Je crois que vous trouverez ce compliment comme ou l’a trouvé ici. Tl y a un almanach que j’ai vu, c’est de Milan ; on y lit au mois de juillet : Mort subite d’un grand, et au mois d’août : Ah ! que vois-je ? On est ici dans des craintes continuelles : cependant nos six mille hommes sont partis pour abîmer notre Bretagne ; ce sont deux Provençaux[7] qui ont cette commission. M. de Pomponne a recommandé nos pauvres terres. M. de Chaulnes et M. de Lavardin sont au désespoir : voilà ce qui s’appelle des dégoûts. Si jamais vous faites les fous, je ne souhaite pas qu’on vous envoie des Bretons pour vous corriger : admirez combien mon cœur est éloigné de toute vengeance. Voilà, mon cher comte, tout ce que nous savons jusqu’à l’heure qu’il est : en récompense d’une très-aimable lettre, je vous en écris une qui vous donnera du déplaisir ; j’en suis en vérité aussi fâchée que vous. Nous avons passé tout l’hiver à entendre conter les divines perfections de ce héros : jamais un homme n’a été si près d’être parfait ; et plus on le connaissait, plus on l’aimait, et plus on le regrette. Adieu, monsieur et madame, je vous embrasse mille fois. Je vous plains de n’avoir personne à qui parler de cette grande nouvelle ; il est naturel de communiquer tout ce qu’on pense là-dessus. Si vous êtes fâchés, vous êtes comme nous sommes ici.

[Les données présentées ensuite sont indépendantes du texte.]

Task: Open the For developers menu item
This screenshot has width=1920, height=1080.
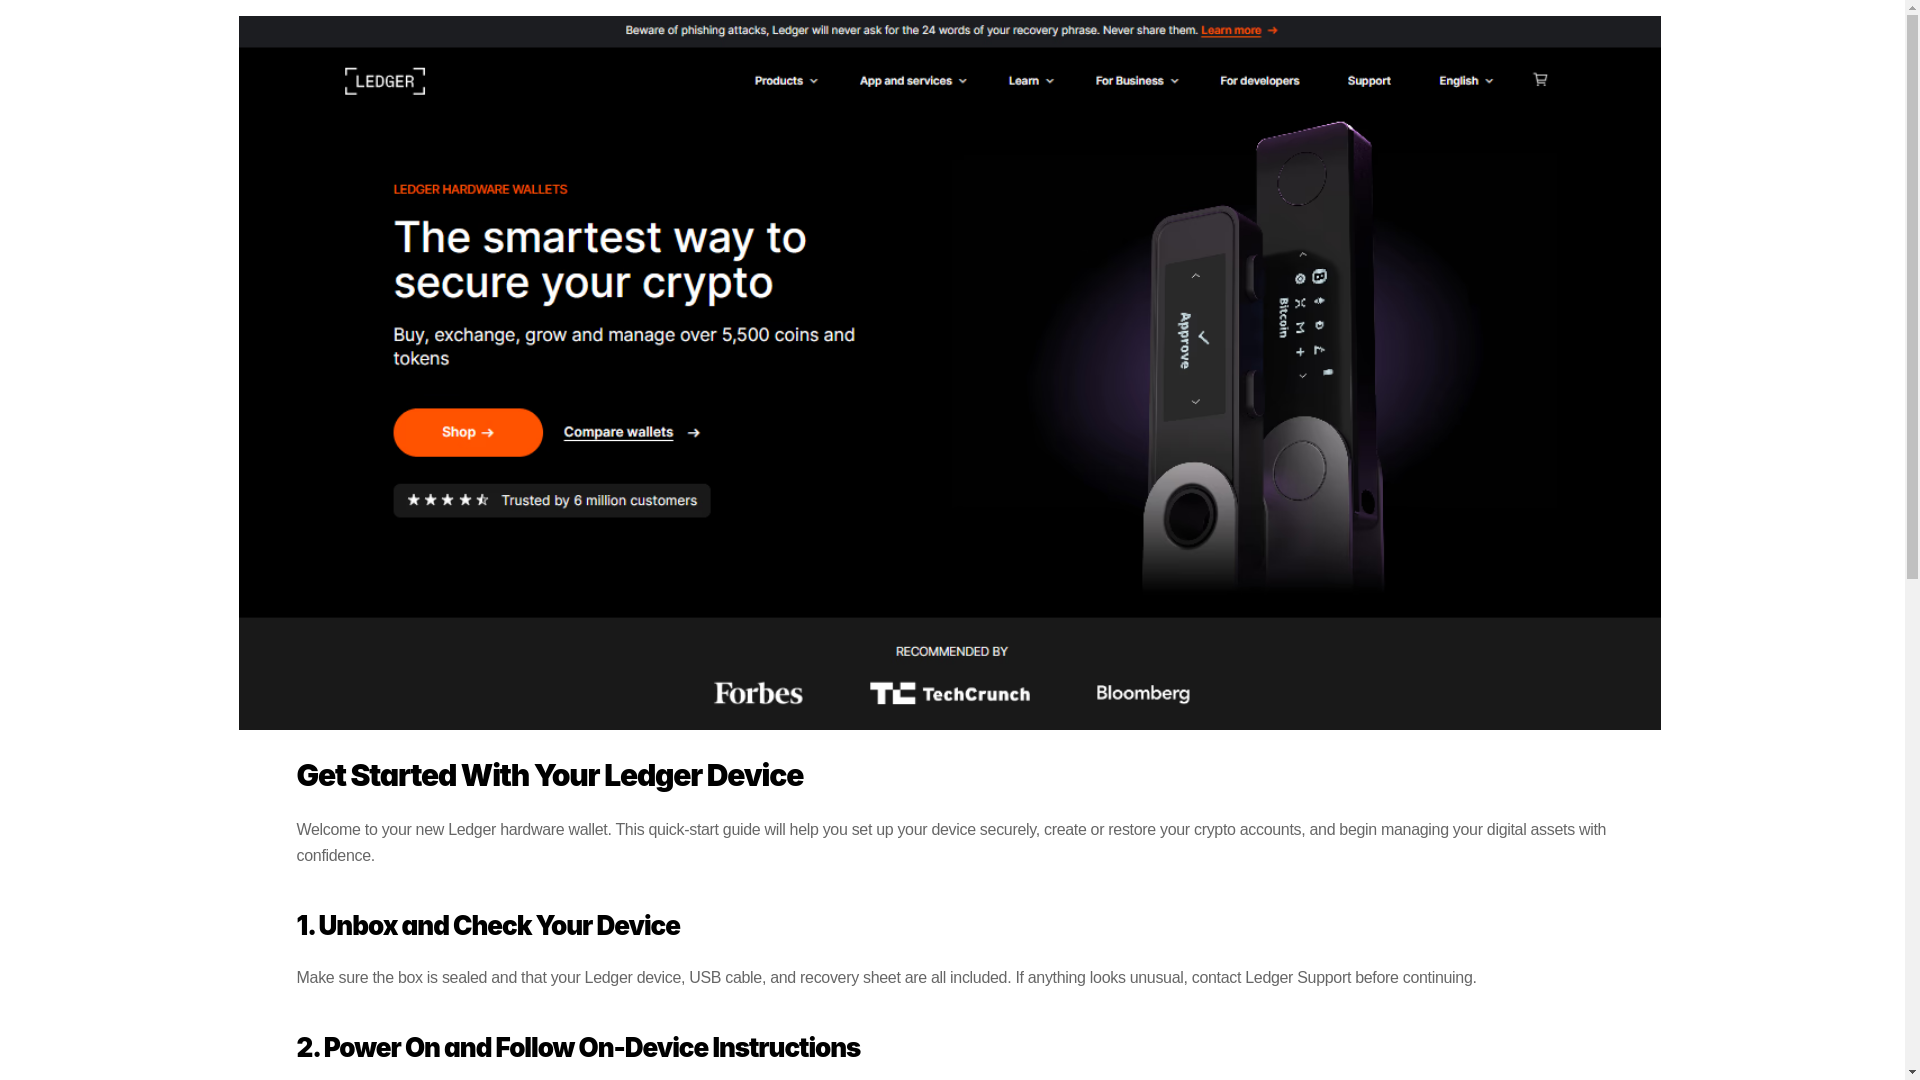Action: [1259, 81]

  1. L’hôtel de Turenne était situé rue Saint-Louis, au Marais.
  2. On sait que madame Cornuel appelait ces huit maréchaux de France la monnaie de M. de Turenne.
  3. M. de Louvois, voulant faite M. de Rochefort maréchal de France, n’y pouvait parvenir qu’en proposant les sept autres, qui étaient plus anciens lieutenants généraux que M. de Rochefort.
  4. Le comte du Lude, grand maître de l’artillerie.
  5. Renée-Éléonore de Bouille, première femme du comte du Lude, passait sa vie à Bouille, par un goût singulier qu’elle avait pour lâchasse.
  6. Vers du Cid.
  7. Le bailli de Forbin, et le marquis de Vins.